・4年程前から、アリセプトとグラマリールが処方されており、認知症・精神状態に変化なし。
・急性硬膜下血腫。外傷性くも膜下出血。処置せず退院。入院を機にリスパダールの処方あり。
「脳外科的処置は必要なし」との判断だったのですか?リスパダールはその後も服用しているのですか?
救急搬送での入院だったが、医師や看護師に攻撃的な行為がみられ、またAさんも精神的に不安定な状況となり、 対応困難とのことで急遽退院となる。リスパダールは、専門医を受診し、調整してもらって現在夕方のみ服用している。
右大腿骨骨折。退院時には、「薬が効きすぎた」とのことでぐったりした状態であった。
荷重制限や痛みについて担当医から情報はありますか?「薬が効きすぎた」とのこと、どのような薬を服用していたのですか。現在服用している薬を聞かせてください。
全荷重許可が出ています。リスパダールを入院中は屯用として服用。退院日は夜間と早朝。退院直前にも服用とのこと。
現在、(朝)グラマリール・アリセプト(夕)リスパダール・酸化マグネシウムを服用。
(2)身体的痛み、便秘・不眠・空腹等による苦痛の影響は考えられますか?
大腿部の骨折箇所に、術後痛みあり。
痛みを表す場面を教えてください。。
自身で立ち上がる際や、歩行介助で移動する際。(右足を引きつける際))
夜間の浅眠時、日中の傾眠時、朝の起床介助時は、非常に不機嫌である。
不機嫌さと睡眠に関係があると考えますか?
傾眠時に声を掛けると奇声を発し、その後暴言が続く。夜間不眠で早朝になり熟睡することも多く、そのような日は朝9時~10時くらいまで熟睡する。朝10時を過ぎても起きないときは声を掛けているが、「起こされた。」と憤慨する。
もともと便秘がちで、プルゼニドの処方あり。便が固く、出るとき痛いのか悲鳴をあげる。プルゼニドを服用すると下痢になる。下痢になるとパニックになってしまい、暴れてしまう。
排便に伴う上記の状態について、医師や看護師に相談したことはありますか?
プルゼニドからラキソベロンに変更。以前はマイナス4日で服用していたが、現在は、マイナス2日で便が固くなる前にラキソベロン服用の指示あり。それでも出始めが固く、本人がパニックになるため、「朝のグラマリールを抜いたらどうか?」と往診医から提案あり。来月からグラマリールを抜く予定だが、それにより精神状態の安定への影響が心配。
入院前は食欲旺盛。現在は食欲低下と摂食拒否あり。
摂食拒否について具体的に教えてください。
スプーンを投げつけ、介助の手をはねのける。現在は箸を使用し、自身でゆっくりほぼ完食している。まれに食べない日もあるが、無理強いはせず様子を見て食器をさげている。体重は安定している。

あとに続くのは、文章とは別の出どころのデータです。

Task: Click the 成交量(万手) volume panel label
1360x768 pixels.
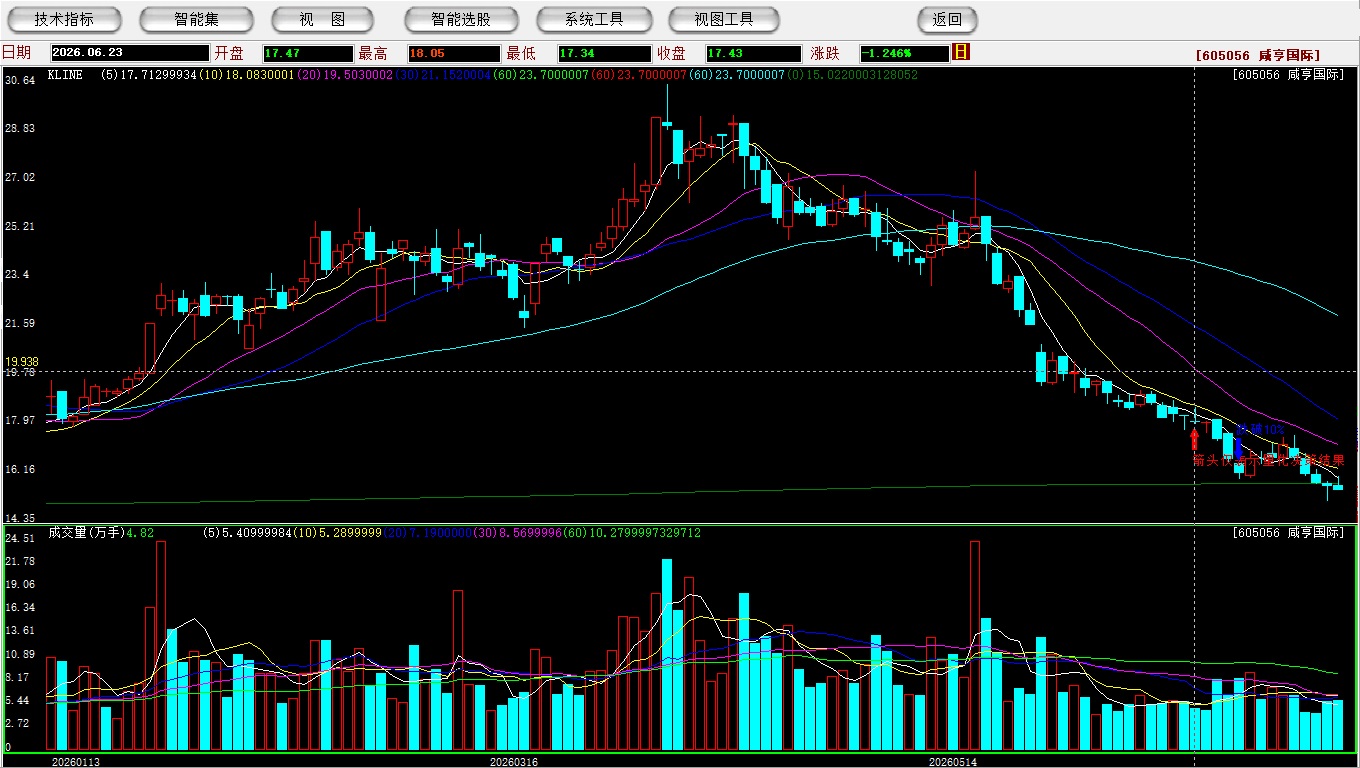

(3)悲しみ・怒り・寂しさ等の精神的苦痛、また本人の性格等の影響は考えられますか?
分からないことへの不安。
不安につながる「分からないこと」とは具体的には何ですか?
「なぜ痛いのか」「ここはどこなのか?」「この人(職員)はだれなのか」
家族が面会に来ない寂しさ。友達がいない。プライドの高さ。私だけを大事にして欲しい。。

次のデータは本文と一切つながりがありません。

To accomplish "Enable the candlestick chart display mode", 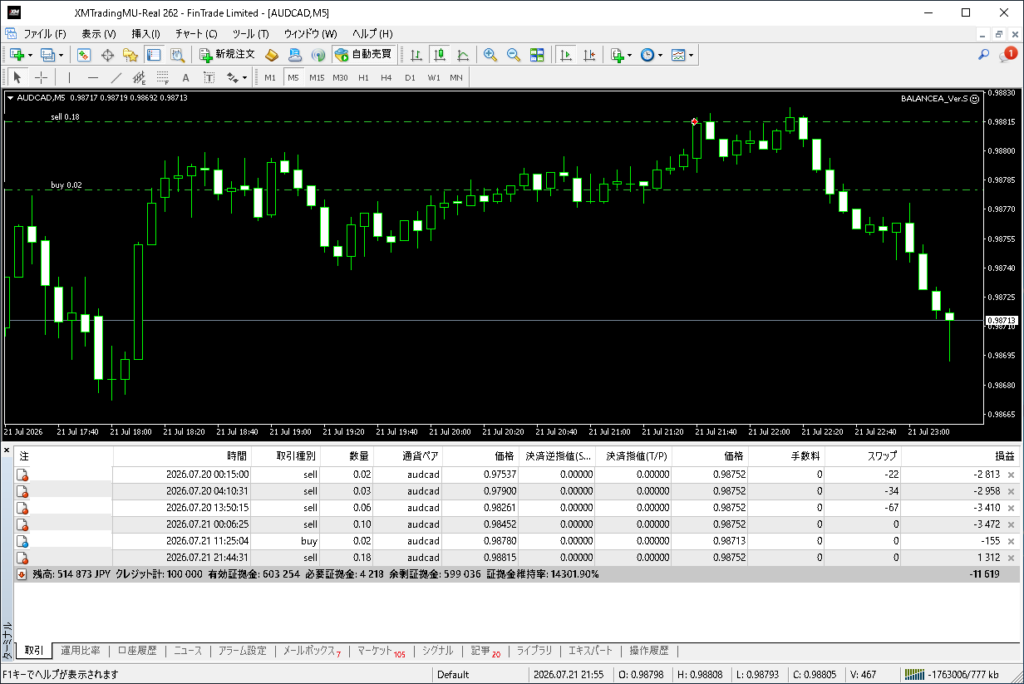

病院に入院するというエピソードの前に、長い時間を使ってAさんとの関係性を構築していますが、信頼関係を築いた要因は何であったと考えていますか?そして、その要因が今回の関わりに功を奏さないのは何故だと考えますか?
以前は、職員の顔を時間はかかったが覚えてくれた。今も一部の職員の顔は覚えている。再度、1からスタートと思い、時間をかけて関係構築していくつもりである。
(4)音・光・味・臭い・寒暖等感覚的な苦痛を与える刺激の影響は考えられますか?
他の方が話しているのが気になる。
どのような仕草を示すのですか?
話をしている他入居者を指差し、「あたしを殺すって言ってる。」「私の悪口?」と心配顔で職員に訴える。
毎日同じことを言っている他入居者にイライラしてあたる。
どのような行動でイライラ感を示すのですか?
夕方になると、「どうすればいい?」と聞き続ける。他の入居者に対して暴言を浴びせ、時には立ち上がって攻撃的な行動にでてしまうことがある。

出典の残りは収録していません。